About this exercise:
Find every line below with the string "باطنة" and pick it out.
(Source material begins)
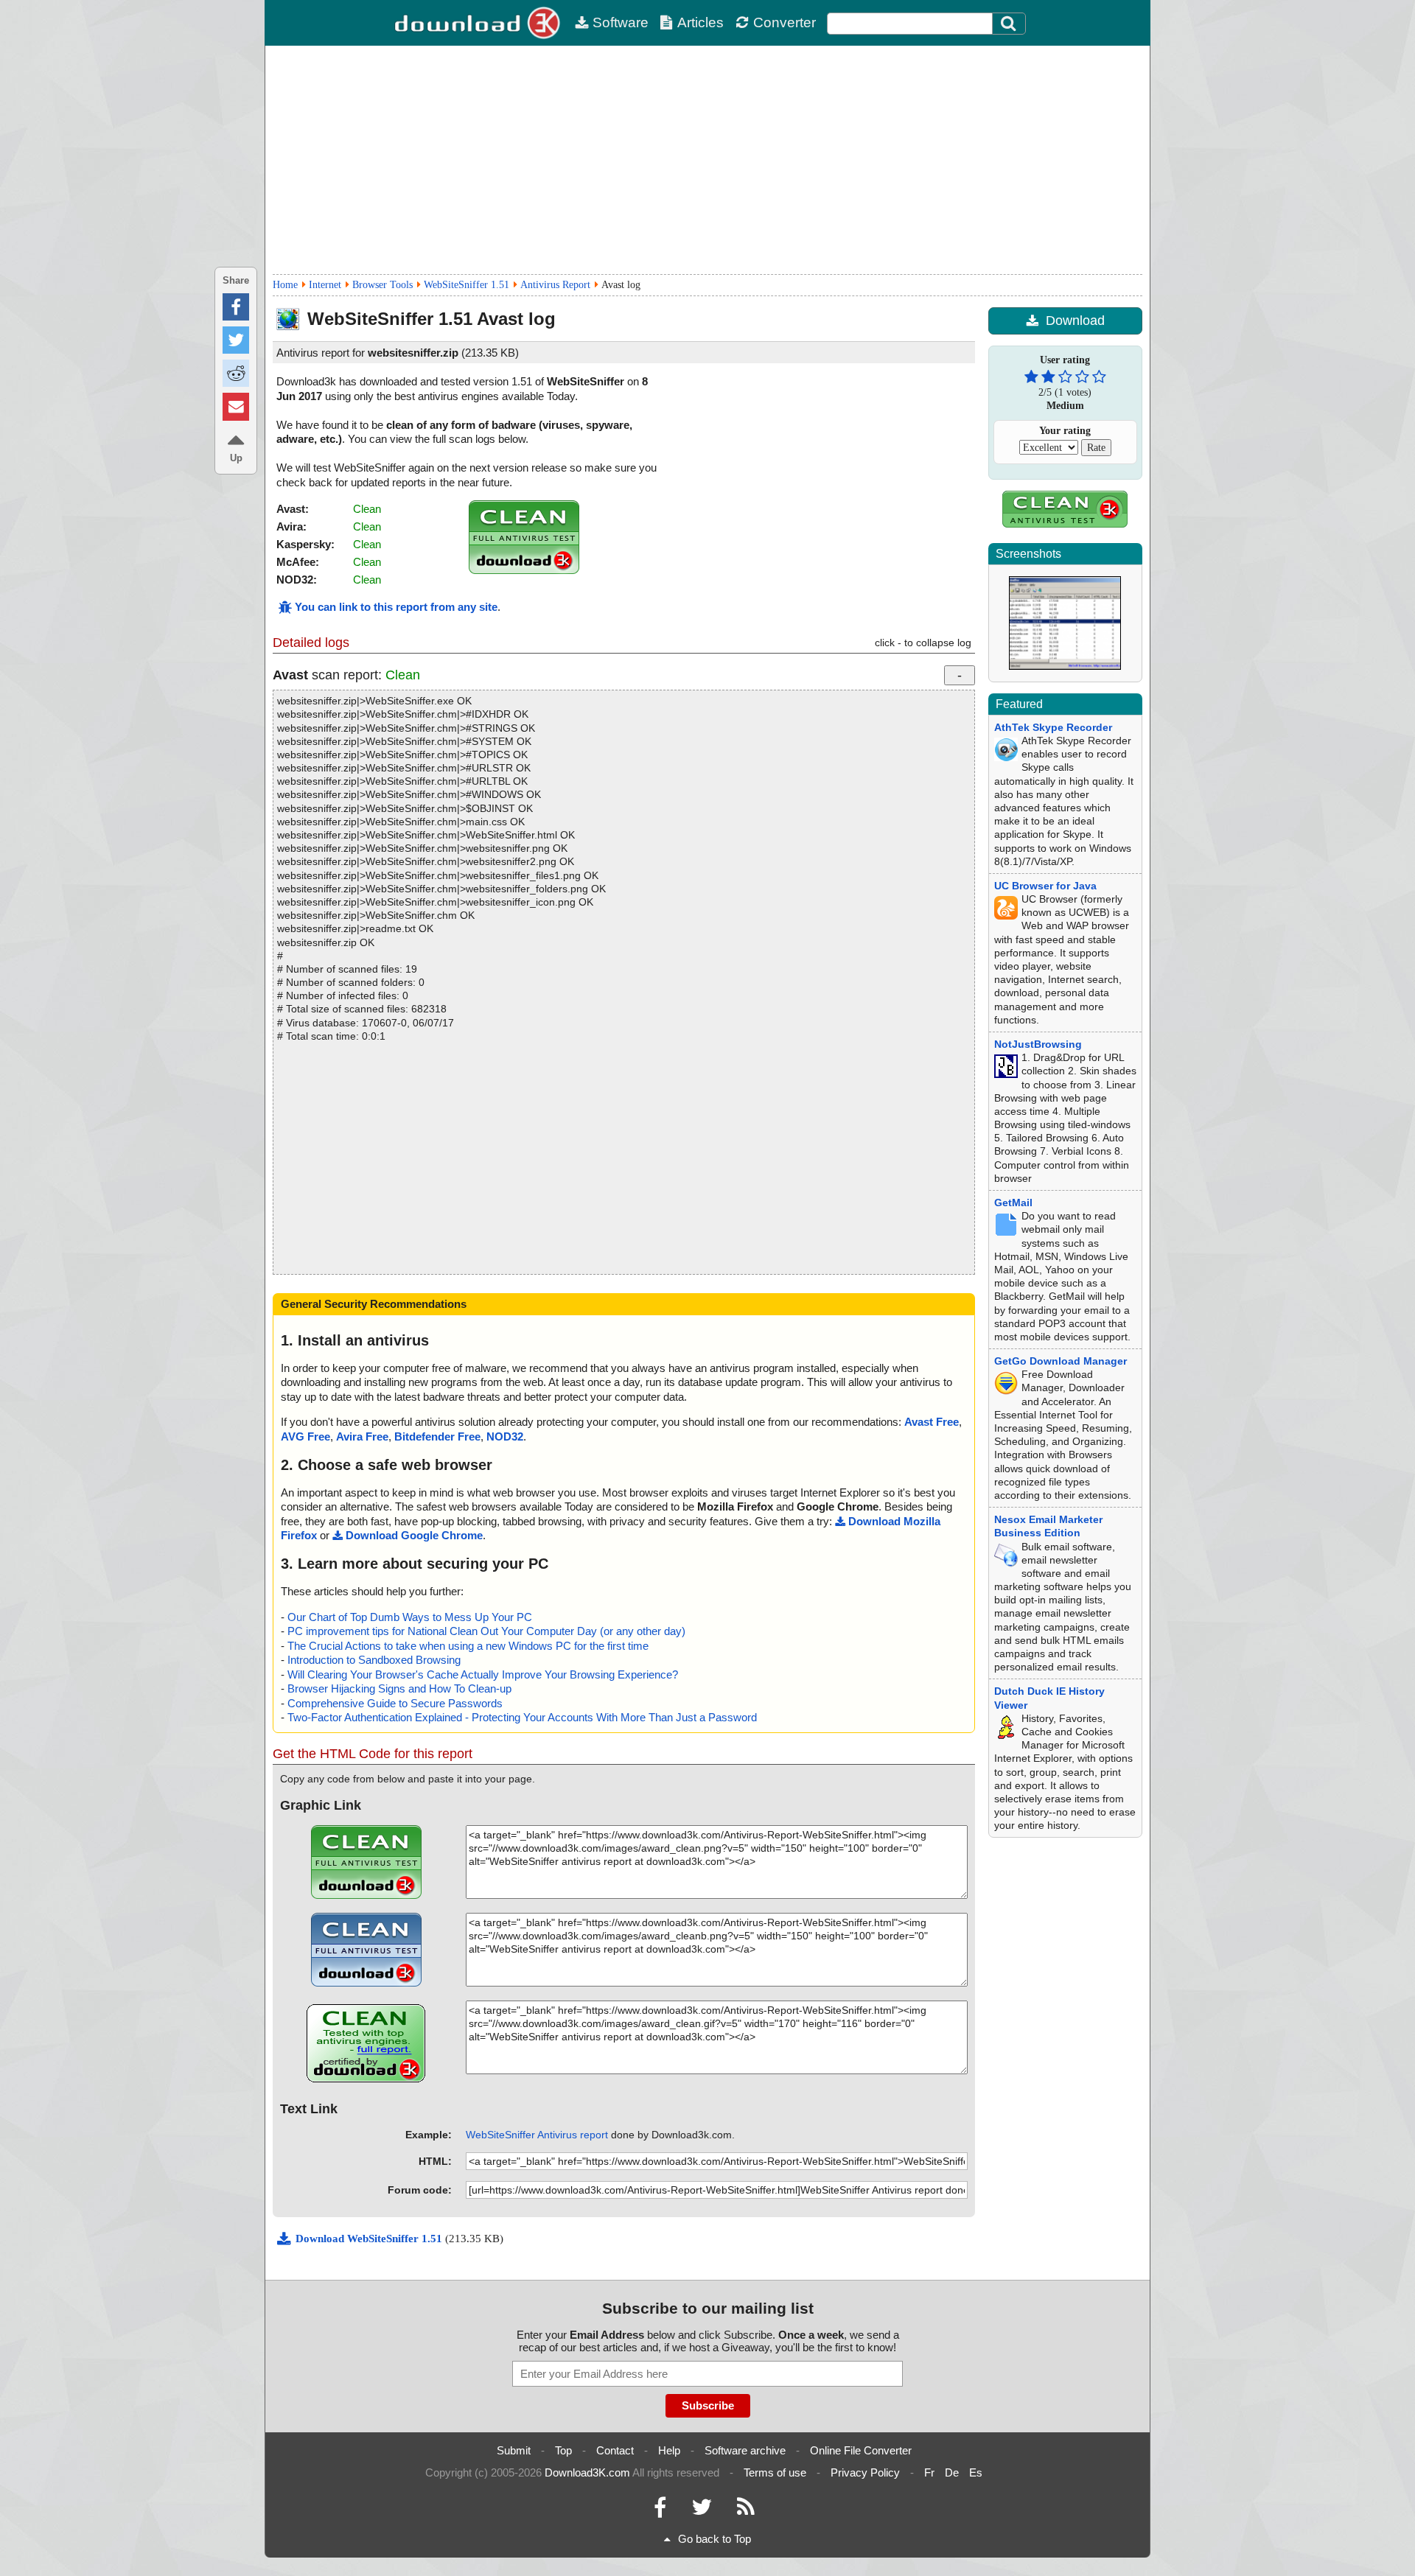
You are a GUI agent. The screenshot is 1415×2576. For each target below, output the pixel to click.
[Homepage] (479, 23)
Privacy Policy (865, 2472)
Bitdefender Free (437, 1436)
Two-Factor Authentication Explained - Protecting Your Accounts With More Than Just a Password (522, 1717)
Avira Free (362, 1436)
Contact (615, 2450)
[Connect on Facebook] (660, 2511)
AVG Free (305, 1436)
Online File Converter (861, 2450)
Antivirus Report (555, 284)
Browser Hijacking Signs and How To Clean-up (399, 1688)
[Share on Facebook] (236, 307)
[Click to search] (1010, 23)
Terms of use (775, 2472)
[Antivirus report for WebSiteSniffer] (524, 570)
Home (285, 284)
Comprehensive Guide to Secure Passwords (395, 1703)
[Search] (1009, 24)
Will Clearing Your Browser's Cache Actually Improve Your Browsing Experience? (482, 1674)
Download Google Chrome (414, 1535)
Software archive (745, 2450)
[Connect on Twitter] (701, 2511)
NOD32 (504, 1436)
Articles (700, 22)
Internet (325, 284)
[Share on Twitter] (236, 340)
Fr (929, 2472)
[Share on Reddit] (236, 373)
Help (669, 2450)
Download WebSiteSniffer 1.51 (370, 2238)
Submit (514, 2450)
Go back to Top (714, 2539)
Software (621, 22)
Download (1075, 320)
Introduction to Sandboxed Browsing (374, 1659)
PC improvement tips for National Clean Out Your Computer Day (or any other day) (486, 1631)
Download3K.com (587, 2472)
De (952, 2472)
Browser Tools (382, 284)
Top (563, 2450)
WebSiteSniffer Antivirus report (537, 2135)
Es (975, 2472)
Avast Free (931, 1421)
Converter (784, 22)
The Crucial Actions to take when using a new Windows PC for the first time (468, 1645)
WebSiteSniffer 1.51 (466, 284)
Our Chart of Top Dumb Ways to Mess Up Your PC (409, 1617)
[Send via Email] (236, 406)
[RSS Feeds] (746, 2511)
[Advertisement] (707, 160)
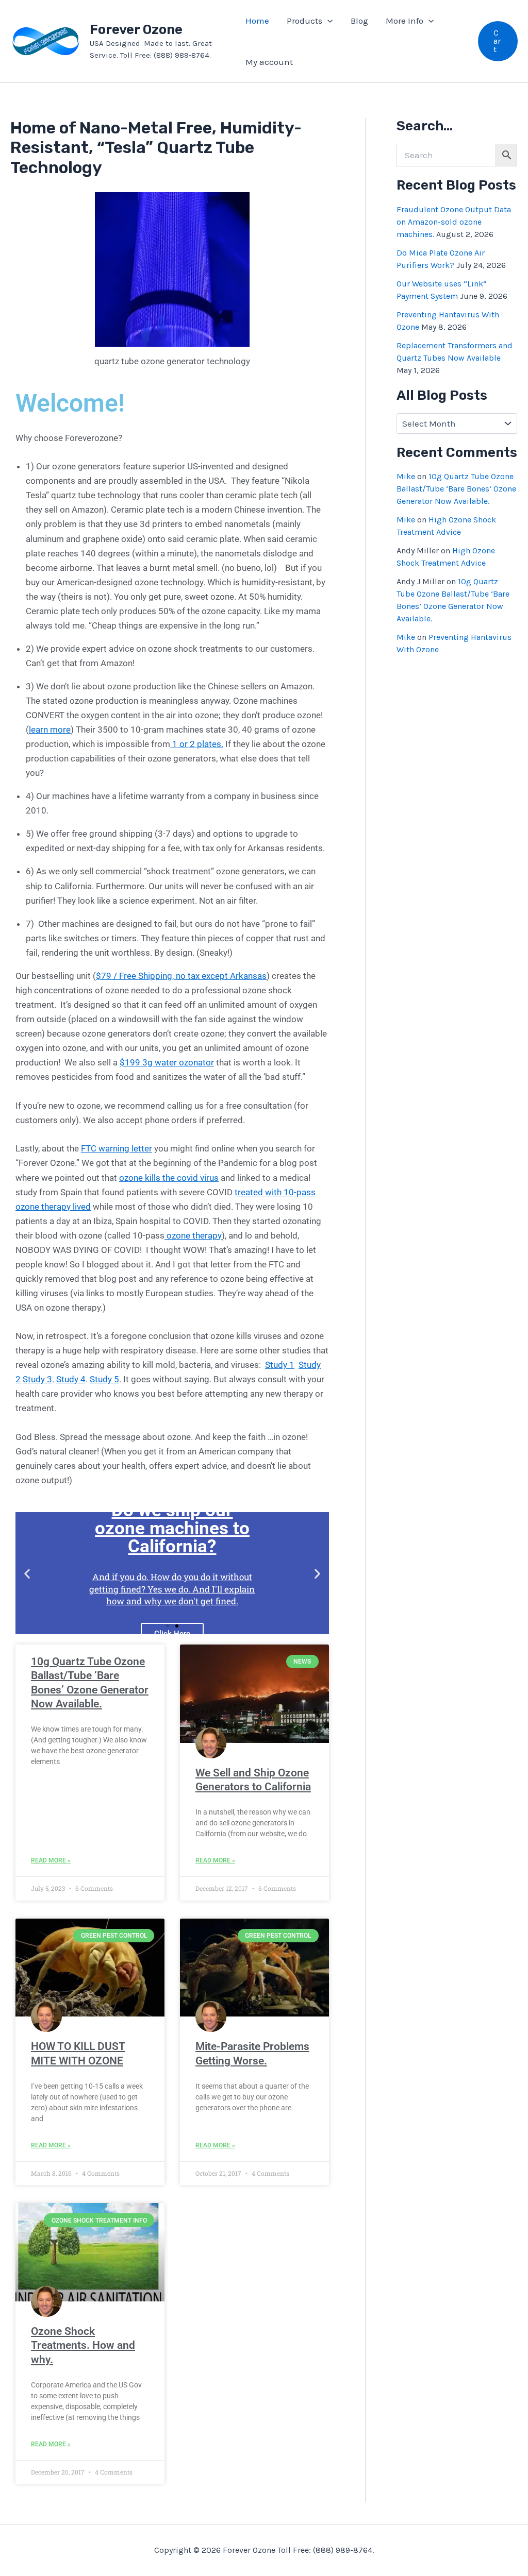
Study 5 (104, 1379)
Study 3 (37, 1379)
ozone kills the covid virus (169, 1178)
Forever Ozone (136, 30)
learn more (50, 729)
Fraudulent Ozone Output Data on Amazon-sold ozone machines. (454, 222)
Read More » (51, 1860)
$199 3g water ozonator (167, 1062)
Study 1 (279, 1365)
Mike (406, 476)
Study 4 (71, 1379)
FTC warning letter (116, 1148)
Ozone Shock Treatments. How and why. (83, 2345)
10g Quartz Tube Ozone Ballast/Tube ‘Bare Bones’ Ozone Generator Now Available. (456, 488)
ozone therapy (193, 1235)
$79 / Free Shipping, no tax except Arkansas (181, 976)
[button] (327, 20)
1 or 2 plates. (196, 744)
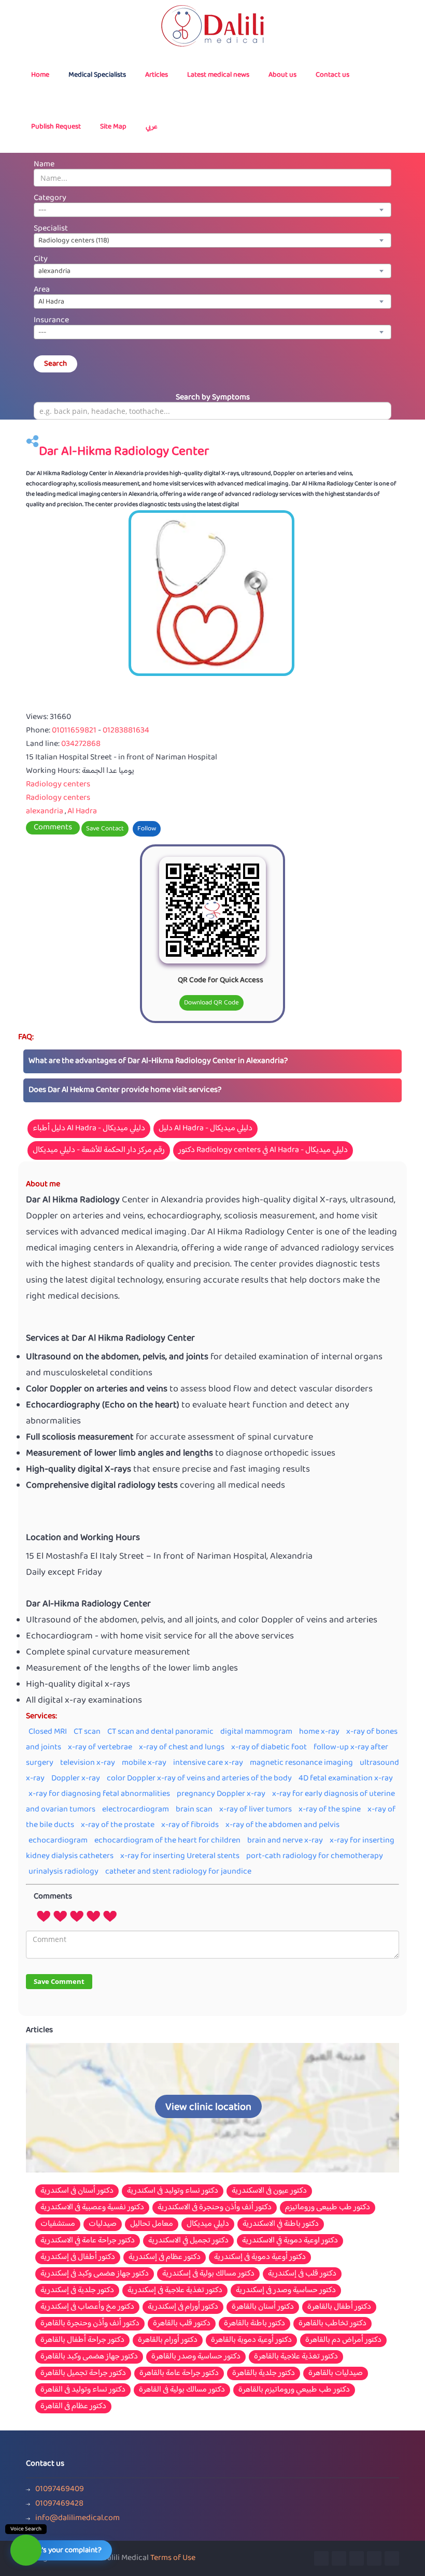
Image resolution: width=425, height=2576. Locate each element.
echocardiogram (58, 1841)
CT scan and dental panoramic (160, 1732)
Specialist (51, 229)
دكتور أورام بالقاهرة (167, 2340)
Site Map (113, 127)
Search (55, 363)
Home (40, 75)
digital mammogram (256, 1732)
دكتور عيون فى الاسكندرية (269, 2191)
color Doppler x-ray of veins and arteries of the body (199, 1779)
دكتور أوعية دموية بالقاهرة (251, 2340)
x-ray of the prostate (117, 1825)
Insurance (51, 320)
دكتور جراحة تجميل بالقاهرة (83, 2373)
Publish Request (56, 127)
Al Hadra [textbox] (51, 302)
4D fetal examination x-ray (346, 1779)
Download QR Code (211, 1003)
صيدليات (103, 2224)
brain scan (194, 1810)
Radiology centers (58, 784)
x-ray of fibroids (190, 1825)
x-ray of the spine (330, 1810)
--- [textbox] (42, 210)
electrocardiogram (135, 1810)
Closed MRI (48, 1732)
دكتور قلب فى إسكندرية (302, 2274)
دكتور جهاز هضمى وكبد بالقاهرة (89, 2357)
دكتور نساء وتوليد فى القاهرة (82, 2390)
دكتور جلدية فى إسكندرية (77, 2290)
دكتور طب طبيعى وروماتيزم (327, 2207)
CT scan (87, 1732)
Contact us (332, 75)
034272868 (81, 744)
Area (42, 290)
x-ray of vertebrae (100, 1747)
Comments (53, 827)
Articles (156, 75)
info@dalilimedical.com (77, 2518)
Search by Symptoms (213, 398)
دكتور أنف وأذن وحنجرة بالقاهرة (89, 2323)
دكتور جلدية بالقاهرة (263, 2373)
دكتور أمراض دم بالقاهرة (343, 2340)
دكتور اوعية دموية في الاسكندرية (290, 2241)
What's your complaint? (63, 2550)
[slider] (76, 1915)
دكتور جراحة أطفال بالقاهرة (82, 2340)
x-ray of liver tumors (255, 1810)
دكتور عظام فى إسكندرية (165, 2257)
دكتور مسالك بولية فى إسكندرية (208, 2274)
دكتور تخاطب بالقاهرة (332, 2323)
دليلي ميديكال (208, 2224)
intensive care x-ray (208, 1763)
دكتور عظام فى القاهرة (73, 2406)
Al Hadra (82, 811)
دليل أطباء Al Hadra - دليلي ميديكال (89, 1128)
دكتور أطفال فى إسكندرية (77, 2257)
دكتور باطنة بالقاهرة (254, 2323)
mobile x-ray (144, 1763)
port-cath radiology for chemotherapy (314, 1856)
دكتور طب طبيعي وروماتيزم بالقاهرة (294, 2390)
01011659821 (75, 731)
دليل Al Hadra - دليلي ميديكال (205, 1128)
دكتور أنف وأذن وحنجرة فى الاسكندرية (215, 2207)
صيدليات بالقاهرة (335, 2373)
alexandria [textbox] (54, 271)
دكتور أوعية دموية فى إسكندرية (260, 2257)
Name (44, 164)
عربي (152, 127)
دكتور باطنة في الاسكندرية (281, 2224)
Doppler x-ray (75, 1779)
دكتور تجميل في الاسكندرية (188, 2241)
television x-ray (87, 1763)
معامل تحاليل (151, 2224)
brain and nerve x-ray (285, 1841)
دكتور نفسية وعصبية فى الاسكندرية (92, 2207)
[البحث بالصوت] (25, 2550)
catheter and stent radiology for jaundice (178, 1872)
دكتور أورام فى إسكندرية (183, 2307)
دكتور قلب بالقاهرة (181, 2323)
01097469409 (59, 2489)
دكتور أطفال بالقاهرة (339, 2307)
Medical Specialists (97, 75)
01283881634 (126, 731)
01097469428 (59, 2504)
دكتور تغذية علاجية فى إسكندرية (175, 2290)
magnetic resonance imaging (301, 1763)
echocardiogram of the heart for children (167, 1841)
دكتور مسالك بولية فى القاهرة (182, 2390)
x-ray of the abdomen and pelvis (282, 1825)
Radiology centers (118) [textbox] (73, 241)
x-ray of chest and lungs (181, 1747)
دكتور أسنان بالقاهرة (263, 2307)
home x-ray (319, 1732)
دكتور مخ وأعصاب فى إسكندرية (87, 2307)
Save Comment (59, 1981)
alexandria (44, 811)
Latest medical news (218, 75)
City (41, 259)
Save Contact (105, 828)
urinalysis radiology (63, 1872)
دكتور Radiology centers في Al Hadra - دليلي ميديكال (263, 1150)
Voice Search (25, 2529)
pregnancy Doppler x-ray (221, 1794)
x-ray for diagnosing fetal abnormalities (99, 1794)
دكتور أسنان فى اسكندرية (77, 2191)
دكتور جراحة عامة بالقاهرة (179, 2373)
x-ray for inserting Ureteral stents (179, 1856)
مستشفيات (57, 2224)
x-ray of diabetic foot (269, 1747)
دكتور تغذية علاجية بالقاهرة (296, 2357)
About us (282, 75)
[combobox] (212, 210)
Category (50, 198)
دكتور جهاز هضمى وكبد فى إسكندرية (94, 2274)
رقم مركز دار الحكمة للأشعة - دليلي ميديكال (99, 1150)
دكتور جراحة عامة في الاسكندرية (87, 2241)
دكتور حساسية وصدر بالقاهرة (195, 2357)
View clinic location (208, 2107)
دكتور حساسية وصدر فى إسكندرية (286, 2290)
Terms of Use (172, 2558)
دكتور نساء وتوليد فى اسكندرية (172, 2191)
(Source material ends)
Answer box:
دكتور باطنة بالقاهرة (254, 2323)
دكتور باطنة في الاسكندرية (281, 2224)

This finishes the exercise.